German Investor Confidence Rises to Three-Year High
German investor confidence rose to the highest level in more than three years in September after the economic recovery gathered strength and stocks surged.
The ZEW Center for European Economic Research said its index of investor and analyst expectations, which aims to predict developments six months ahead, increased to 57.7 from 56.1 in August. Economists predicted the index would rise to 60, the median of 39 forecasts in a Bloomberg News survey showed.
Improving factory orders, exports and business confidence suggest growth is accelerating after Germany unexpectedly exited its worst recession since World War II in the second quarter. The benchmark DAX index has rebounded 52 percent from its March trough and reached the highest level in almost a year last week as companies worldwide from Goldman Sachs Group Inc to Bayer AG posted better-than-projected earnings.
The ZEW’s gain “may be less than expected, but it’s still good news,” said Klaus Baader, chief European economist at Societe Generale in London. “It does however show that the pace of the upswing can’t be maintained.
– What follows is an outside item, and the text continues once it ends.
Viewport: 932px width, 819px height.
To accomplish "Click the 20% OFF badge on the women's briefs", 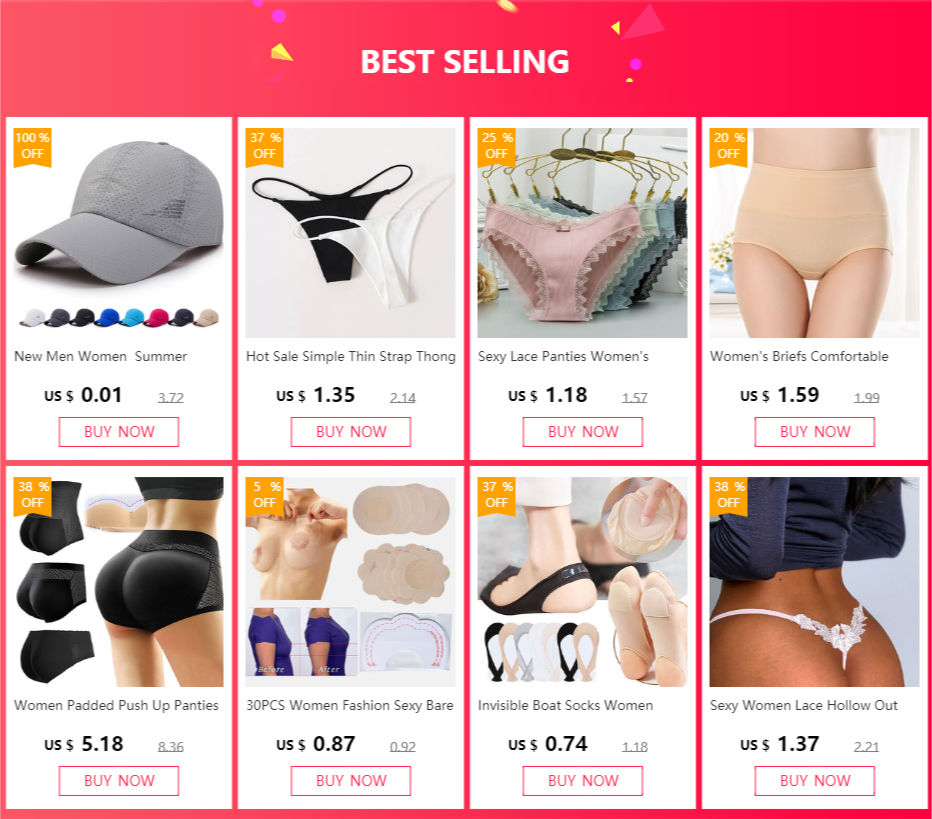I will tap(728, 147).
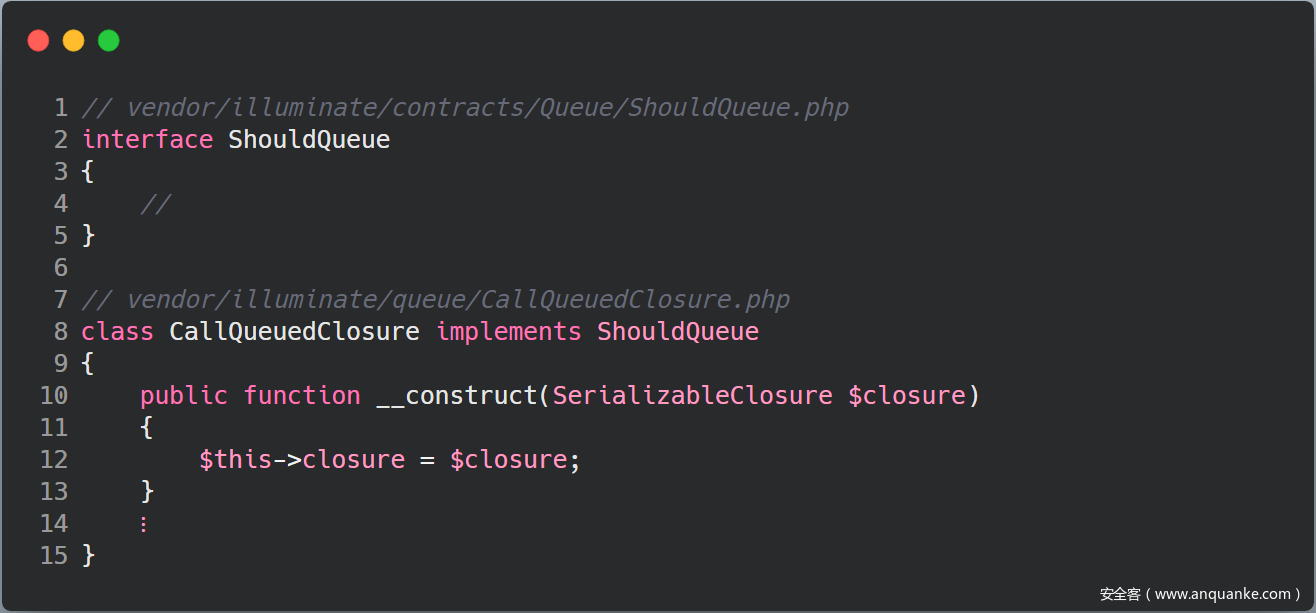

Next year is going to be more difficult with unemployment rising and government stimulus petering out.”
ZEW’s gauge of the current economic situation rose to minus 74, less than economists had forecast, from minus 77.2 in August. The euro fell about a fifth of a cent after the report was published, to $1.4590 at 11:30 a.m. in Frankfurt.
Deep Recession
The Economy Ministry has indicated its forecast for a 6 percent economic contraction this year may be too pessimistic.
Improving global trade is boosting demand for exports while the government’s 95 billion-euro ($138 billion) stimulus package is spurring spending at home. The package includes infrastructure investment and a 2,500-euro payment for people who trade in their old car and buy a new one.
Bayer, Germany’s largest drug maker and a supplier of plastics to the car industry, on July 29 posted net income of 532 million euros, beating the 393.1 million euros forecast by analysts in a Bloomberg survey.
Economic growth may slow as stimulus packages expire and rising unemployment damps consumer spending. The 5 billion-euro “cash-for-clunkers” fund, which boosted new vehicle registrations by 22.8 percent in the first five months of the year, ran dry earlier this month.
Rising Unemployment
While Bundesbank President Axel Weber has predicted the third quarter “will again signal a strong pick-up,” he said on Sept. 4 that a more robust global recovery is needed for Germany to overcome all its economic weaknesses. The Bundesbank expects unemployment to rise to 10.5 percent in 2010 from 8.3 percent today as companies cut costs to restore profit.
“Economic growth will be very bumpy next year,” said Arnd Schaefer, an economist at WestLB in Duesseldorf. “We won’t see a real upswing until 2011. Unemployment will hit next year and be a real damper.”
The European Commission yesterday forecast that the German economy will barely grow in the fourth quarter after expanding 0.7 percent in the three months through September. It grew 0.3 percent in the second quarter from the first.
The DAX is still 10 percent below the level it was at before Lehman Brothers Holdings Inc collapsed on Sept. 15 last year, triggering a global recession.
Germany’s Kiel Institute for World Economics said on Sept. 9 that Europe’s largest economy will shrink 4.9 percent this year and expand 1 percent in 2010.